─── Exercise text ───
All providers use a shared SseParser that converts an HTTP response body into a Flow<SseEvent>:

ResponseBody.asSseFlow() -> Flow<SseEvent>

The parser:

  • Reads the response body line-by-line on Dispatchers.IO
  • Recognizes event: and data: prefixes
  • Emits an SseEvent(type, data) on each blank line (event boundary)
  • Uses channelFlow for backpressure-aware streaming
  • Flushes remaining data when the stream ends

API Message Types

Messages sent to adapters use a sealed class hierarchy:

  • ApiMessage.User(content, attachments) – User messages, optionally with image/file attachments
  • ApiMessage.Assistant(content, toolCalls) – AI responses, optionally with tool calls
  • ApiMessage.ToolResult(toolCallId, content) – Tool execution results

Attachments are modeled as ApiAttachment(type, mimeType, base64Data, fileName).
─── Source information ───
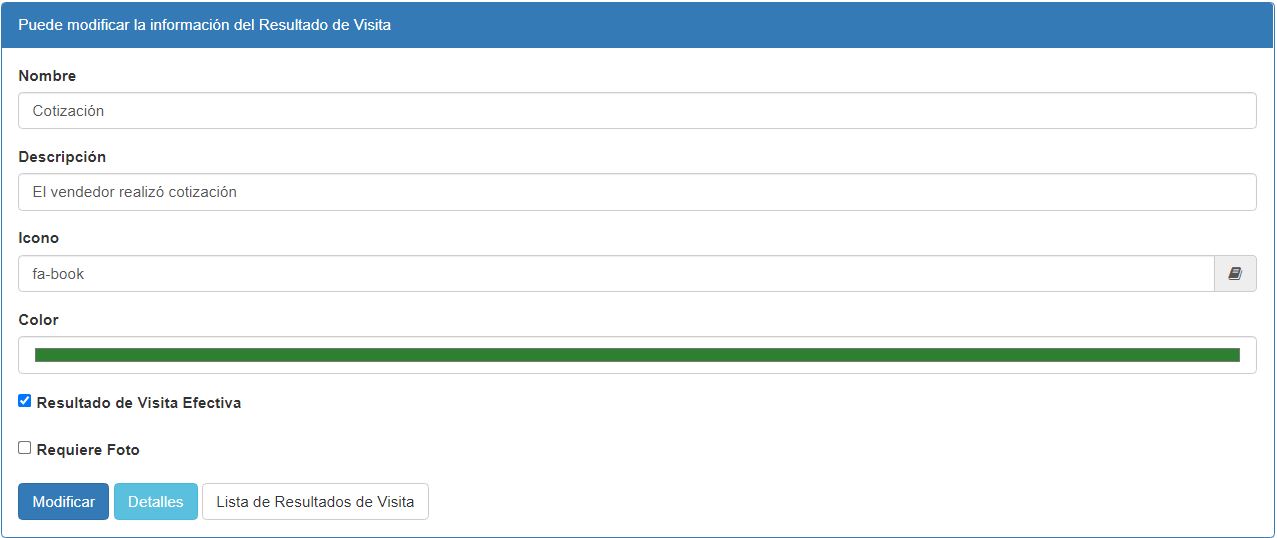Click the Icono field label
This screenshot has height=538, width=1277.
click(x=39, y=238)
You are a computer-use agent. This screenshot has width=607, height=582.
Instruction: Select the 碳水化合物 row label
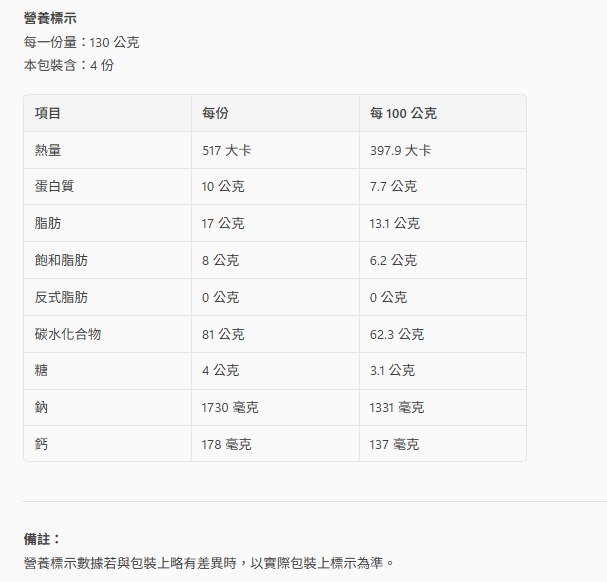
───
─── Source information ───
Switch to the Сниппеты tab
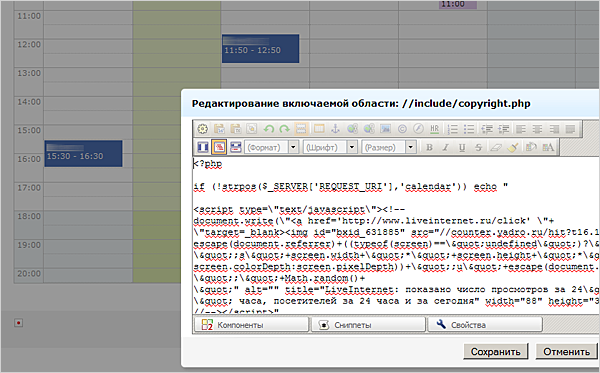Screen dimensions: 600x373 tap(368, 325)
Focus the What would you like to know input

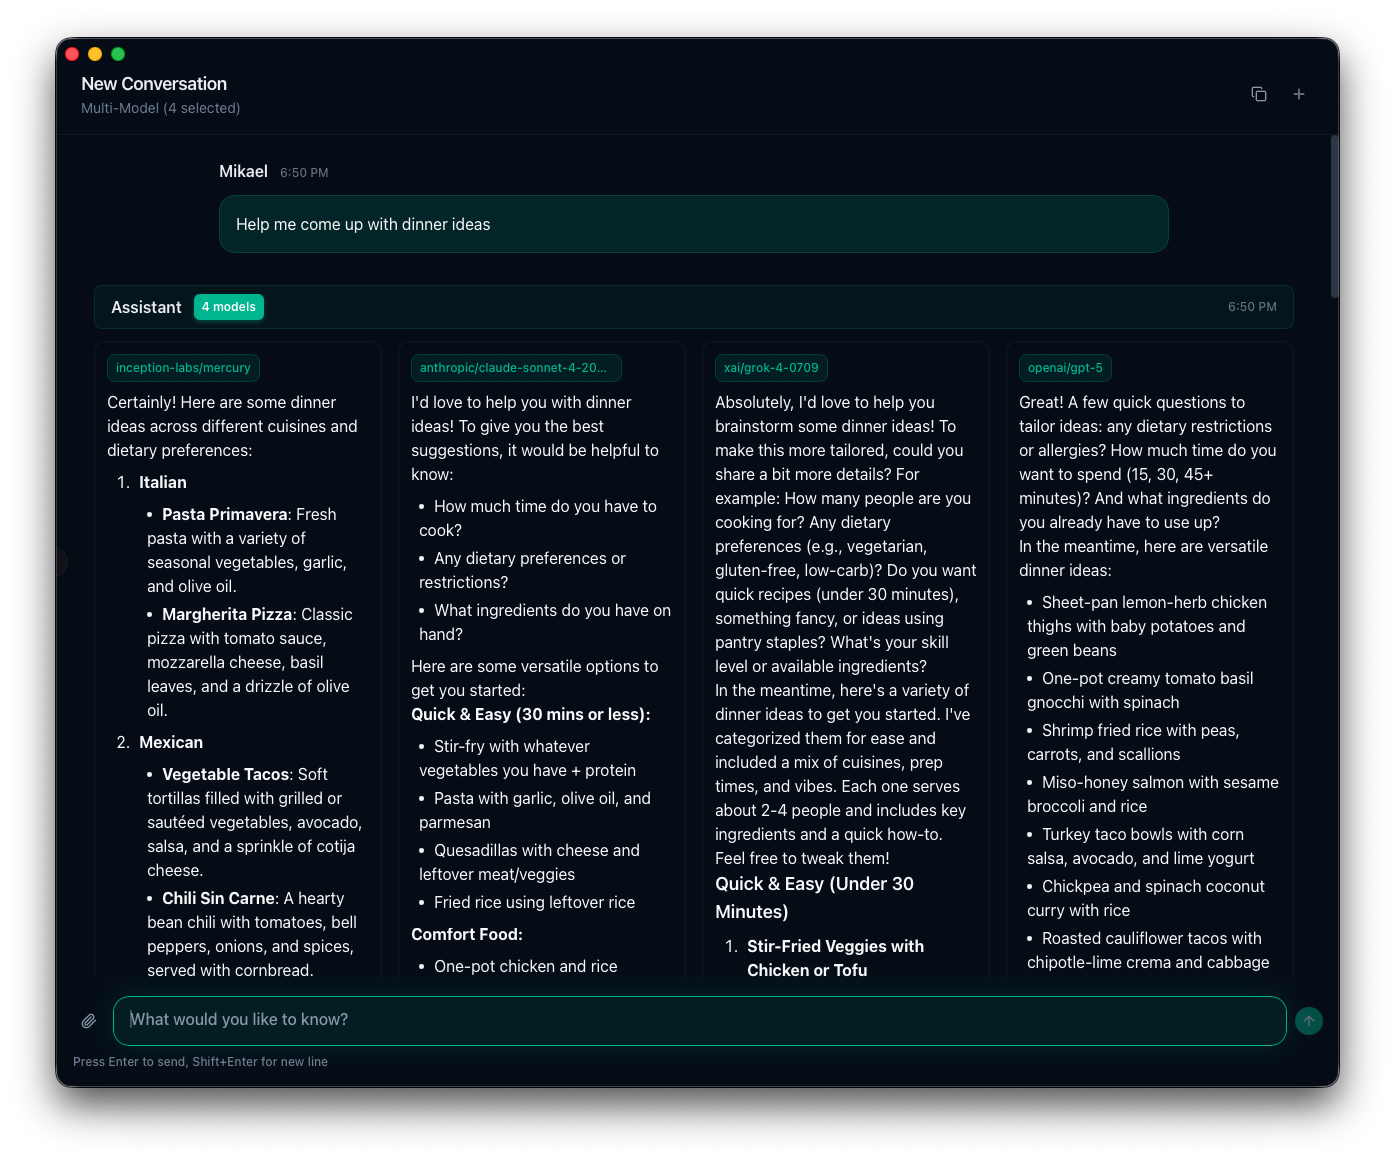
───
─── Source information ───
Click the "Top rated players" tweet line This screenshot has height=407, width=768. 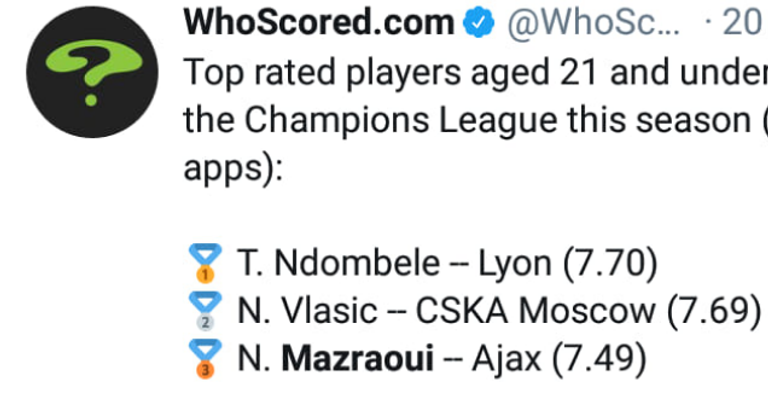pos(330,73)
───
→ The task
Continue the passage on SSE parsing and API message types, picking up right after its last sentence. You won't need the records here.

→ Task output
DTO Structure

Each provider has its own DTO package for model listing:

data/remote/dto/
  openai/     -> OpenAiModelListResponse, OpenAiModelDto
  anthropic/  -> AnthropicModelListResponse, AnthropicModelDto
  gemini/     -> GeminiModelListResponse, GeminiModelDto

All DTOs use @Serializable from kotlinx.serialization.

Configuring a Provider

  1. Go to Settings > Providers
  2. Add a provider with name, type, and API base URL
  3. Enter the API key (stored in EncryptedSharedPreferences, never in Room)
  4. Fetch available models from the API
  5. Set a default model for conversations

Alternatively, use the create_provider, fetch_models, and set_default_model tools via chat.